Changes
Key: Additions Deletions
Common practices:
Several institutions and projects have large databases with cross-linguistic typological information on a number of languages. (List with links to be added.) The information has generally been gathered over some years from published grammars, one's own fieldwork, consultations with experts, etc. and represents an extremely large outlay of time and resources. In some cases language data is solicited in return for authorship credit for that portion of the database. Ways that database owners might provide peer review for these contributions have occasionally been discussed but probably never implemented.

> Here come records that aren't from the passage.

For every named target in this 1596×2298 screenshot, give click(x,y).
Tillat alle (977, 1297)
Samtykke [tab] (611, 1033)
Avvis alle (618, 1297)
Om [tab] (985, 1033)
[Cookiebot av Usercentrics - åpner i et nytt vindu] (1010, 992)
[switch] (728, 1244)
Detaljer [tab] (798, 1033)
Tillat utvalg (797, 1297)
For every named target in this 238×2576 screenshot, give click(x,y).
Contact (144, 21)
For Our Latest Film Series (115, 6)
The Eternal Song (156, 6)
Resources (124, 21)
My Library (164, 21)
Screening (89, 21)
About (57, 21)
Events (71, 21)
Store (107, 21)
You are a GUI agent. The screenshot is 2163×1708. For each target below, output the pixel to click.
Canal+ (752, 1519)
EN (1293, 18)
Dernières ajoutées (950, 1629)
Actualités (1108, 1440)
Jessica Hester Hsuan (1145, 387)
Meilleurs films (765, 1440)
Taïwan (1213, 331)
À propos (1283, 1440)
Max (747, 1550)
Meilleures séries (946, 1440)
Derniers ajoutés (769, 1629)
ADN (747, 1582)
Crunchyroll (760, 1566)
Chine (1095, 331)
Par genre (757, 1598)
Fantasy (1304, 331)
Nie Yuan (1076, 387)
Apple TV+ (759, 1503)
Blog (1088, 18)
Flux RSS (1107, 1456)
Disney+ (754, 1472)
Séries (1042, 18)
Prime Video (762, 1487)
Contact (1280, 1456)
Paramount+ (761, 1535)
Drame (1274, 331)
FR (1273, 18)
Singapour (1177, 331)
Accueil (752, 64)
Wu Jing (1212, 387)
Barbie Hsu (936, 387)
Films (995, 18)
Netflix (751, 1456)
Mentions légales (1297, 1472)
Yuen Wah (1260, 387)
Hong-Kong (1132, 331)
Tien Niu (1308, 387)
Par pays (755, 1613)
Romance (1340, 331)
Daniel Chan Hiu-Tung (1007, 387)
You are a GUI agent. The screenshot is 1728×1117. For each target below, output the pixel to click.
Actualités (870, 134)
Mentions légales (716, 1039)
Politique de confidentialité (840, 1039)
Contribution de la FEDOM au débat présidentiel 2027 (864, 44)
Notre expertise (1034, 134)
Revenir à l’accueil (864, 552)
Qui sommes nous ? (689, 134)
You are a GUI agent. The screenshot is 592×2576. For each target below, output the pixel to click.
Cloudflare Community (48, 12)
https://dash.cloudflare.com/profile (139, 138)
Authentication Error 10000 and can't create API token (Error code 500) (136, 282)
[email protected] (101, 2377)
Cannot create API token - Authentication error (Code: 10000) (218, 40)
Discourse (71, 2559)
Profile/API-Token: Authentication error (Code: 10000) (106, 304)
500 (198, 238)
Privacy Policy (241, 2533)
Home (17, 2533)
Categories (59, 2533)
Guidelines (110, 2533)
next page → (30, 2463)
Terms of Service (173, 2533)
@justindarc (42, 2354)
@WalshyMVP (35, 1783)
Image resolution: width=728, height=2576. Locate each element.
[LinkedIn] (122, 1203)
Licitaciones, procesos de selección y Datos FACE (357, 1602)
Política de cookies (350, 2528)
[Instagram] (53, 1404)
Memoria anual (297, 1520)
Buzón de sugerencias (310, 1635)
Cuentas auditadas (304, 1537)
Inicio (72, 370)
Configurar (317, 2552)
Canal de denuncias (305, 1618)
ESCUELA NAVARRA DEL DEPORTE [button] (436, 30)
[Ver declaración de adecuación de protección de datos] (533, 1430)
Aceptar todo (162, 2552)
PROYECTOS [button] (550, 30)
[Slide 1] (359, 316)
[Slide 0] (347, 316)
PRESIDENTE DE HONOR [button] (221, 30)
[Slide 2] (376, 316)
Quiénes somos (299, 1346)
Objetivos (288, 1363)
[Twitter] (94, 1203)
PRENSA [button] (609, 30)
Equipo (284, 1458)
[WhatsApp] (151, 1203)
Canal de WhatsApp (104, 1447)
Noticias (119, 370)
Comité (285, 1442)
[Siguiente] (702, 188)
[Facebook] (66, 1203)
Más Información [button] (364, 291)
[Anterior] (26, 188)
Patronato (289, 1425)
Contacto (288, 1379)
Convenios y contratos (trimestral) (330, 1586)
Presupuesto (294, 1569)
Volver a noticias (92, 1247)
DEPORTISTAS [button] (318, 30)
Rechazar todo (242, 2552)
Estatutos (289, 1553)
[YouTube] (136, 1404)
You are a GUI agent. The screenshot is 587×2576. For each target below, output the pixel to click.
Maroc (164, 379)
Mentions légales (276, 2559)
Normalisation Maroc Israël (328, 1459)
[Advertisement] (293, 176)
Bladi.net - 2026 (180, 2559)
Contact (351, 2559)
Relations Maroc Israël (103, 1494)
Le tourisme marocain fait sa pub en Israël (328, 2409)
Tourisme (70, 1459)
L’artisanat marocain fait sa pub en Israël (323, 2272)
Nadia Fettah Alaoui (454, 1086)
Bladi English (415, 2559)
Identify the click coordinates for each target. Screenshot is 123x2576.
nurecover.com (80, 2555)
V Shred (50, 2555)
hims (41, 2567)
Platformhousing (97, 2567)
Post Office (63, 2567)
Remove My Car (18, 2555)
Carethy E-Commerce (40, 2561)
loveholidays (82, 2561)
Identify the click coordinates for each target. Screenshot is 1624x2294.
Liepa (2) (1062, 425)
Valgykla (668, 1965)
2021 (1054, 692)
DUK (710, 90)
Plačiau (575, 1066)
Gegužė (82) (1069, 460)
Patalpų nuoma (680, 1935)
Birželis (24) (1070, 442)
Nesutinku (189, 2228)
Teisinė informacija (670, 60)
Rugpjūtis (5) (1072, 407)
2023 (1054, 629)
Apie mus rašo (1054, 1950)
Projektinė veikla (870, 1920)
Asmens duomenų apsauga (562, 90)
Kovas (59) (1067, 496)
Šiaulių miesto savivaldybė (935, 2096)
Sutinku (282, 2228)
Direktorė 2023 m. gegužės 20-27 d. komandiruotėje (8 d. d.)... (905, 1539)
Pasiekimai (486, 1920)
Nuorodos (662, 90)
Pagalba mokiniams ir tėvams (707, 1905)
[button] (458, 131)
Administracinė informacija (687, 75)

Several projects make some or all of their data available, via a search interface or as downloadable data files. There are no field-wide standards for content of fields, data format, etc. but this does not seem to be an obstacle to finding and using data. It is standard to link data to language names using ISO codes. There is a growing consensus that data is most useful if it is free of one's own lumpings (thus, e.g., not "large/medium/small" for inventories of elements such as morphological cases or phonemes, but the actual number; not "VO/OV" but an actual specific basic word order).
Needed practices:
Consensus on how to give database authors and owners credit for their work while also making data publicly available. Practices include: Make data publicly available and request a citation. Offer data on request in exchange for citation. Offer data on request in exchange for coauthorship. (All three models are used in other fields.)
Peer review for databases as a whole. (This is separate from the question of how the database owner obtains peer review for individual contributions to the database.) Accuracy of entries and usefulness, comprehensiveness, empirical and theoretical adequacy, etc. of data categories need review.
Appropriate credit (on one's CV and with one's employing institution or prospective employer) for creation and maintenance of databases.